In all haste, I had the sacred vessels and the archives of the Holy Office moved out of the palace; the prisoners in the cells were executed; and I ordered our brothers to seek shelter in the secret floor of the Convent of the Incarnation, for I anticipated that the apostate monk would pursue us with his hatred. But time was pressing and the greater part of the treasures confiscated from heretics in the last ten years by our vigilantes fell into the hands of the invaders. An irreparable loss, in the present circumstances, when gold is more necessary to us than ever!

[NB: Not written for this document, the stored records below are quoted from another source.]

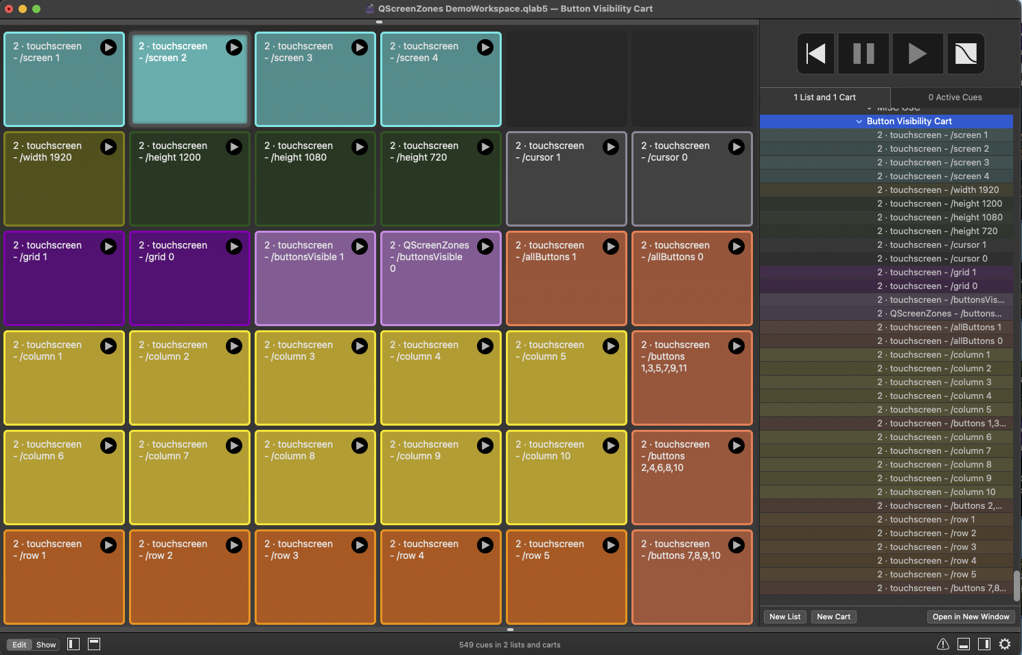Click the fade-out curve panic button
Image resolution: width=1022 pixels, height=655 pixels.
click(966, 54)
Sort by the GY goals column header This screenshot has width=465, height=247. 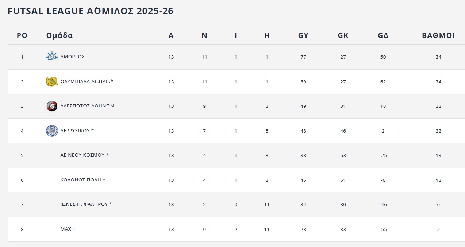click(x=303, y=35)
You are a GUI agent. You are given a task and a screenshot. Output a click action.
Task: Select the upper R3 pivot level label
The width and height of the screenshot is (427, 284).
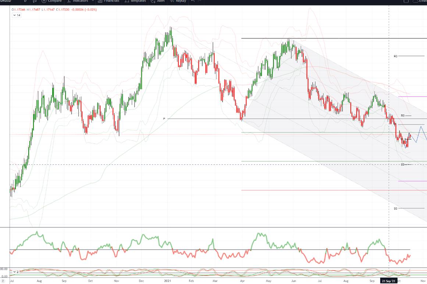click(396, 56)
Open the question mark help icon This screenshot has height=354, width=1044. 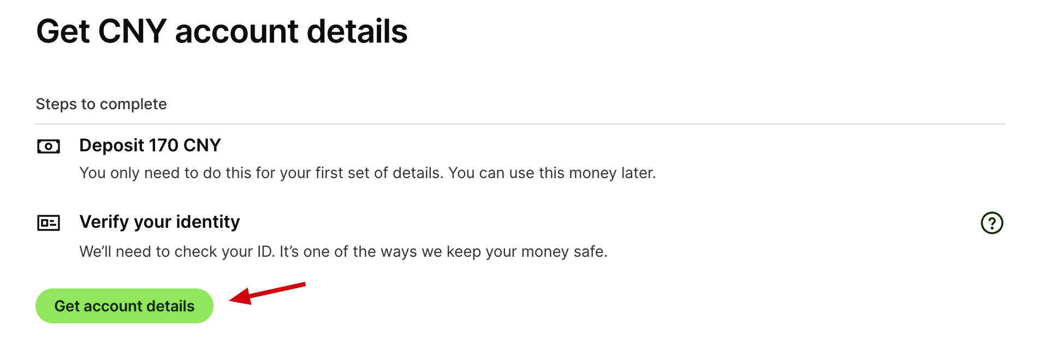(x=992, y=223)
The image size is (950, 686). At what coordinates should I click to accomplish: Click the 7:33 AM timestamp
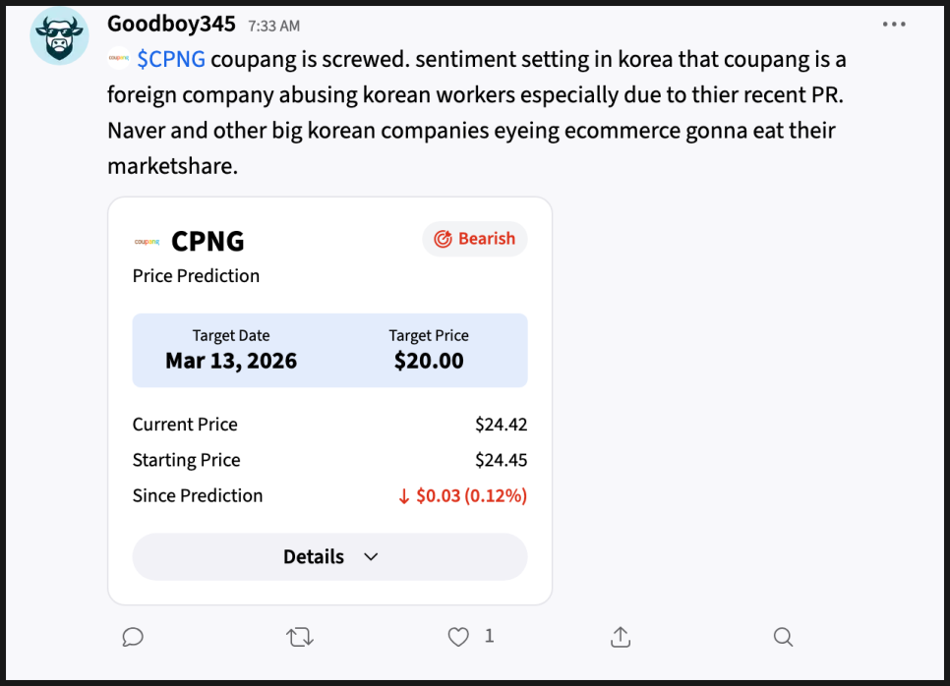[274, 26]
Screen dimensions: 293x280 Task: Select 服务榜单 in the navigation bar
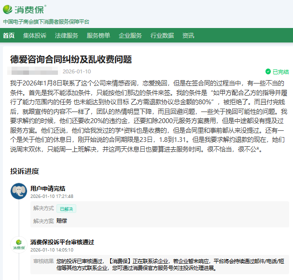pos(98,35)
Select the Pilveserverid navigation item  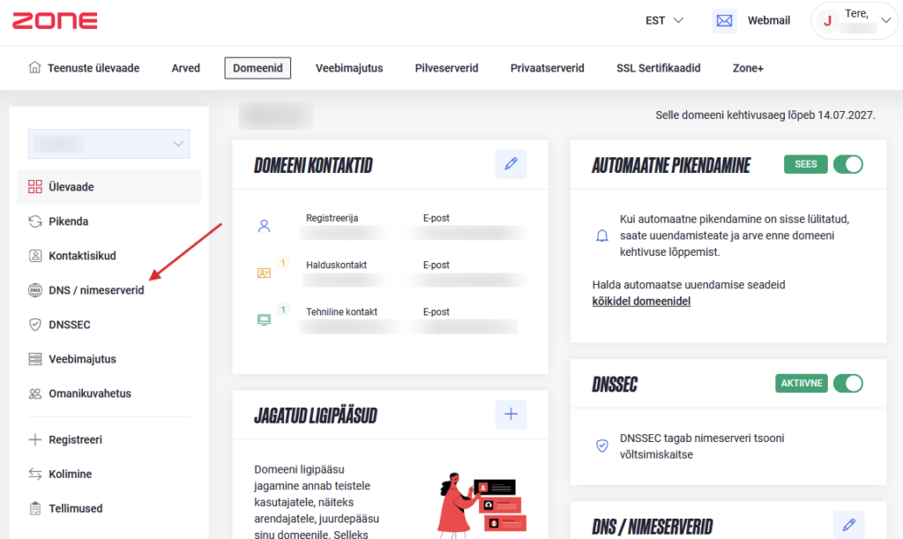pyautogui.click(x=446, y=67)
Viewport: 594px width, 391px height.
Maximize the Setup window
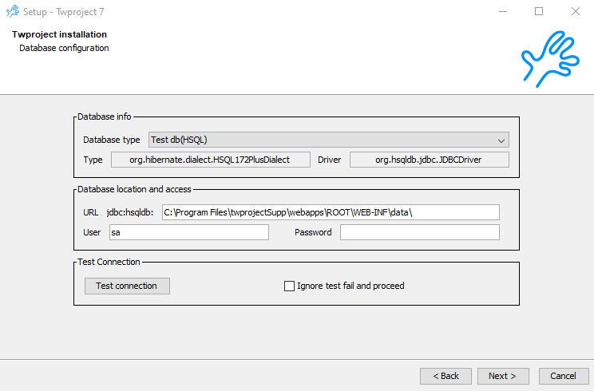[x=539, y=12]
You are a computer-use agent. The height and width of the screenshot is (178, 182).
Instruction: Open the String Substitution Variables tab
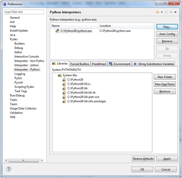tap(154, 64)
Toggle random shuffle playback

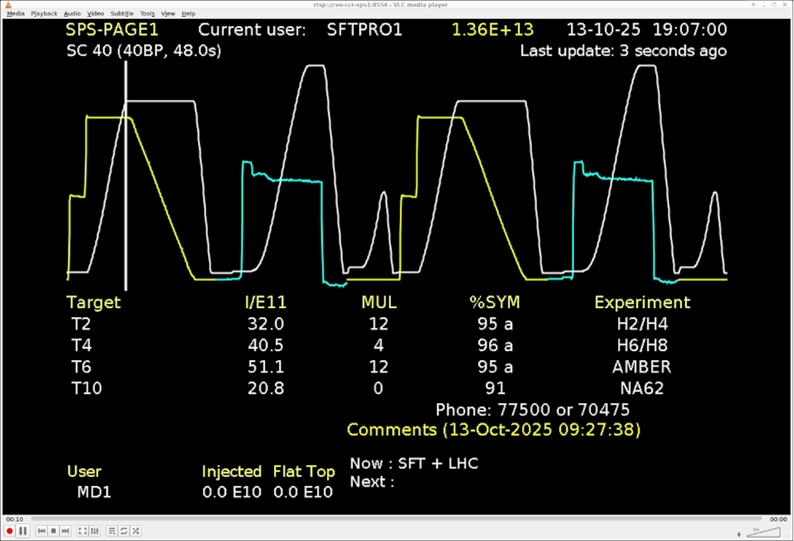(x=136, y=531)
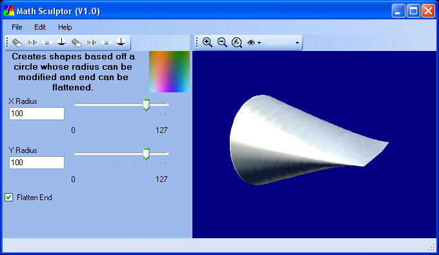Click the second dumbbell shape tool icon

click(x=91, y=43)
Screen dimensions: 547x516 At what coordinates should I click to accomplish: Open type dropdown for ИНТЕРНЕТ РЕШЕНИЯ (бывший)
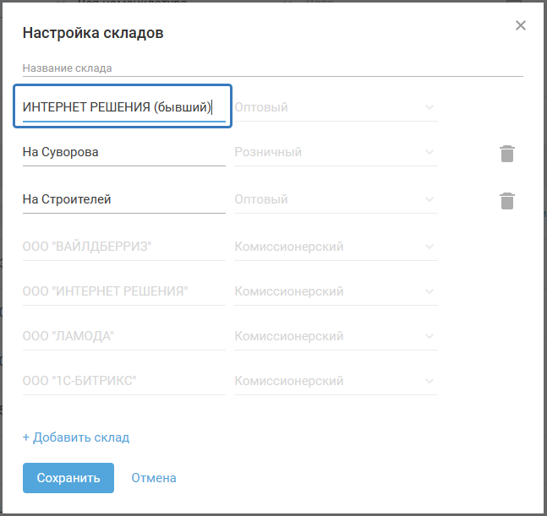click(336, 107)
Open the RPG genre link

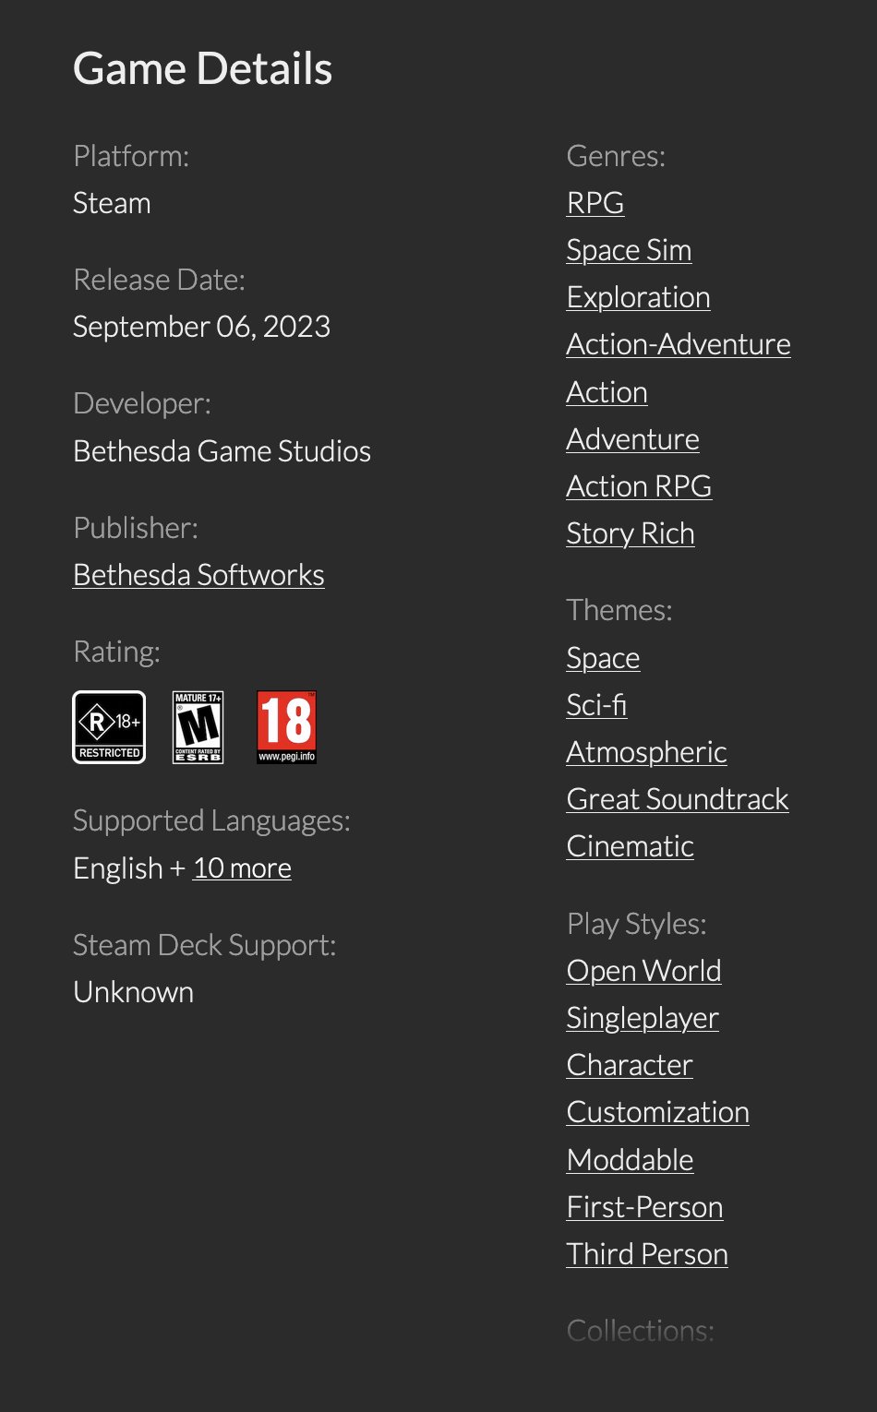(x=595, y=202)
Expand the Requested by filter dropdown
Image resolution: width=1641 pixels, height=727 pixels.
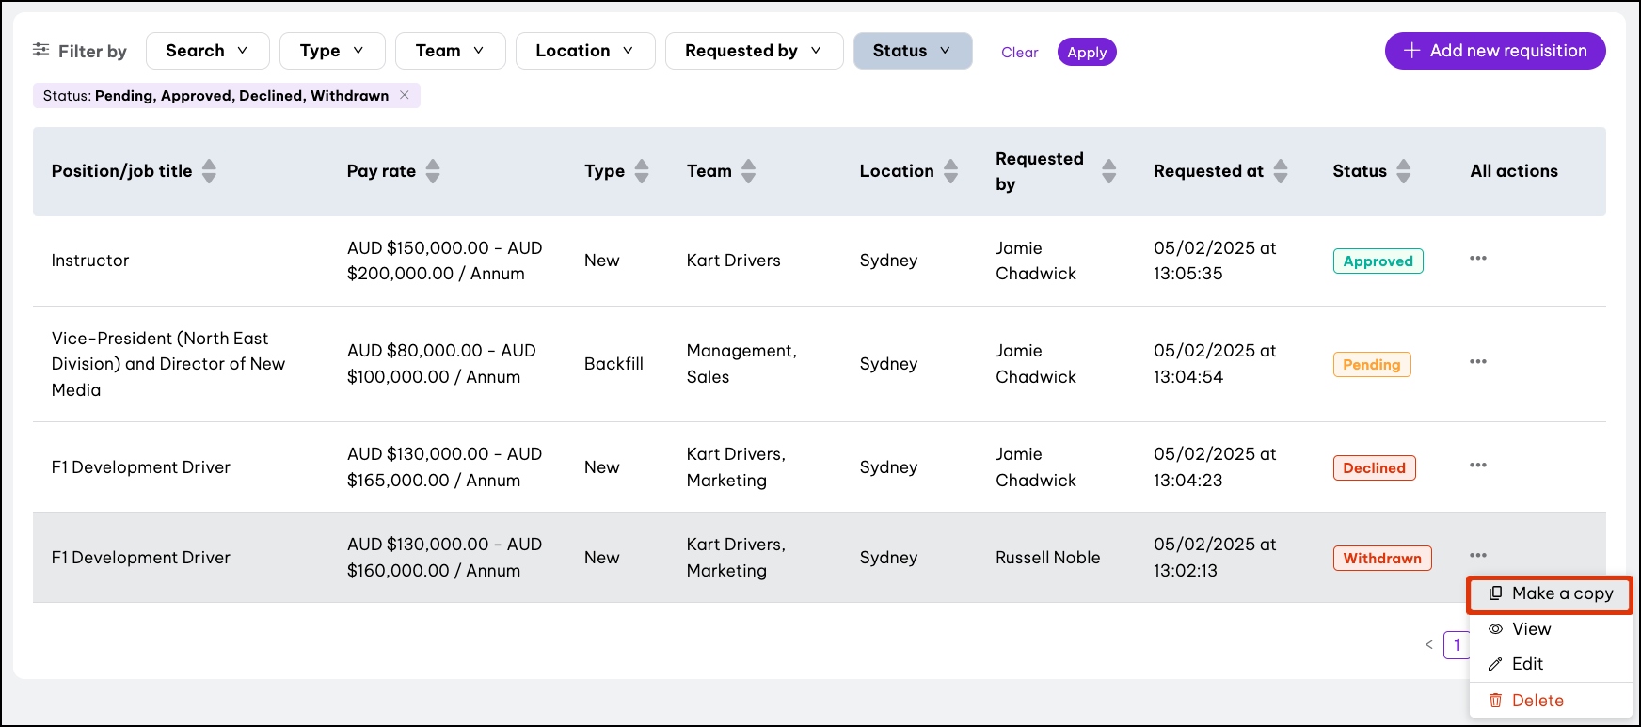point(754,51)
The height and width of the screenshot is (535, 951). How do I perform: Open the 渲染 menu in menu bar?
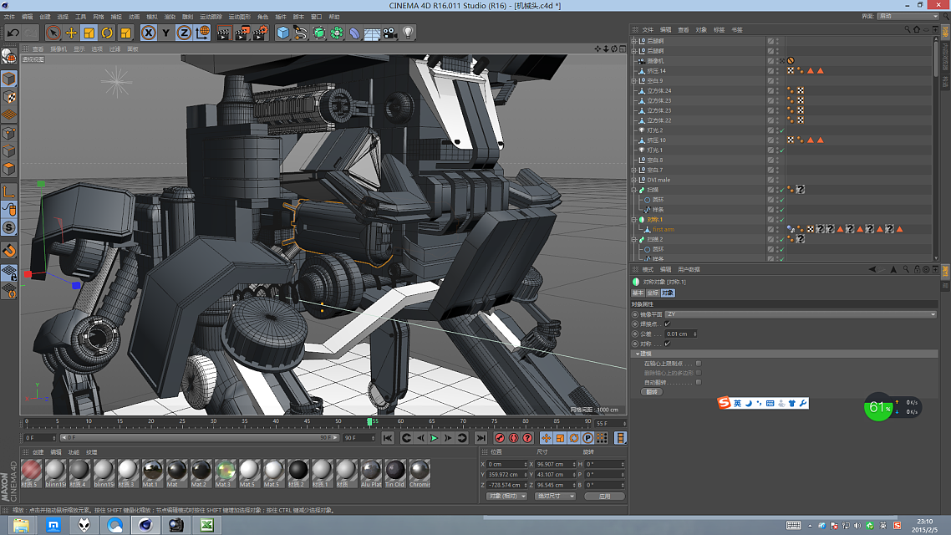[x=170, y=17]
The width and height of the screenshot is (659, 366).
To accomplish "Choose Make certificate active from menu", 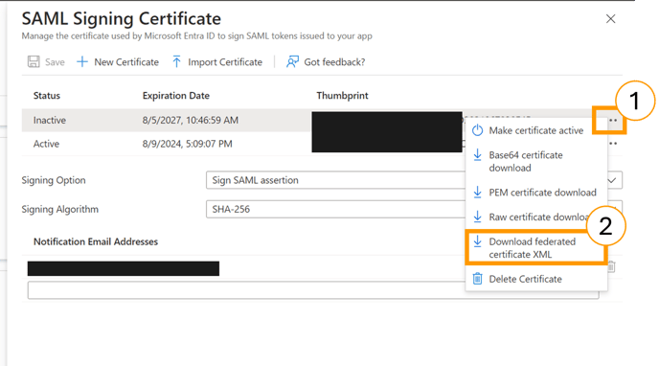I will coord(535,130).
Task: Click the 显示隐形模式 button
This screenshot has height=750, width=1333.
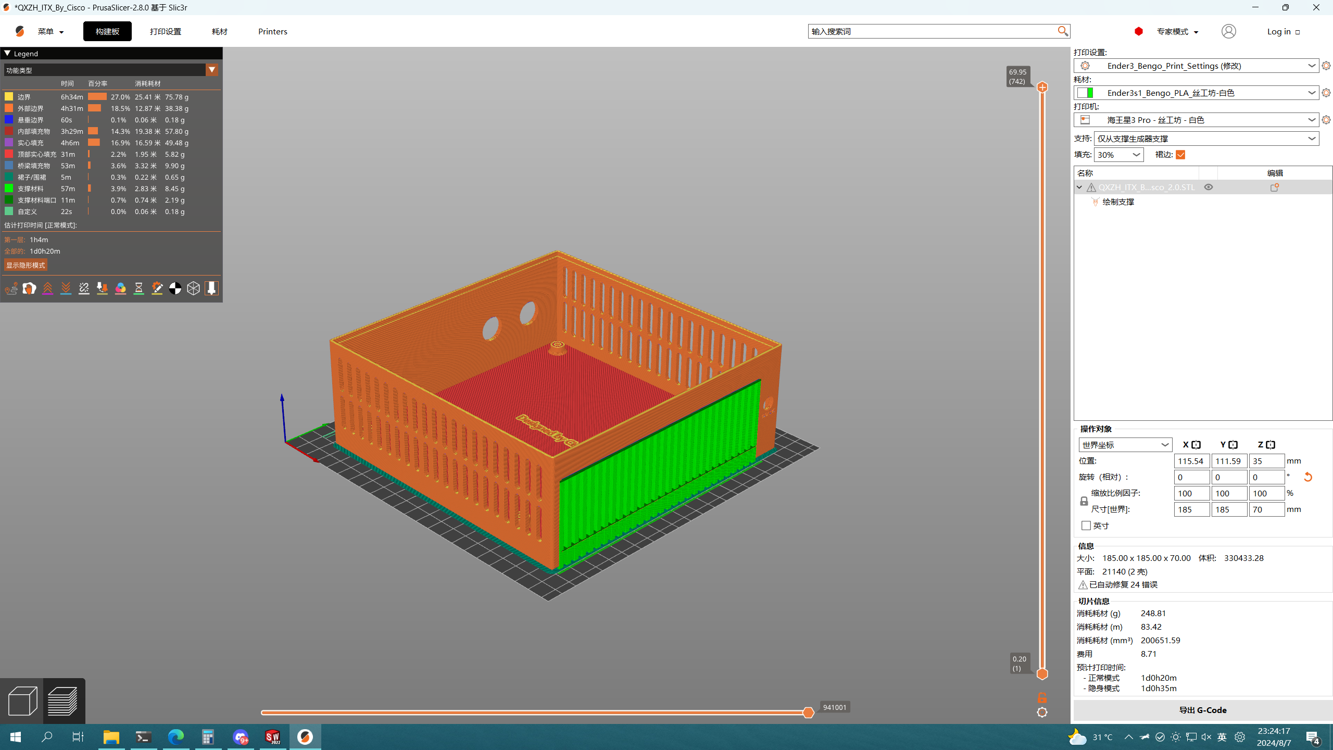Action: [26, 265]
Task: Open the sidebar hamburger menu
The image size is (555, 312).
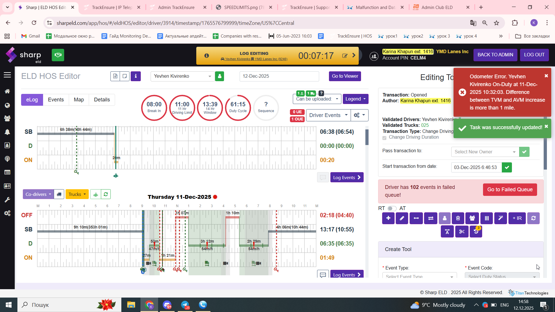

The entry of the Satanic hordes—I saw it with my own eyes, under a disguise—justified the belief, widespread among the people, that the end of the world was nigh. But it was demons in blue helmets, not archangels, that sounded the trumpets in front of a chariot in which the image of the Antichrist, the apostate monk, was enthroned, alongside his ally, the Emir. That chariot was an object of fear and admiration to us all. No horses drew it; it climbed the slope of the street under the sole impulsion of the damned souls who were contained within it, and whose presence was attested by their howls, their flatulence and the din of their charms. Another chariot of the same species, but much smaller, with only three wheels, came after the horde of the principal demons and their standard in the three colors of blasphemy: blue, to symbolize their power over the air; white, over the Earth; and red, over Hell. Other vehicles with two wheels placed one behind the other, were each mounted by a single demon, who toyed thus with weight and equilibrium.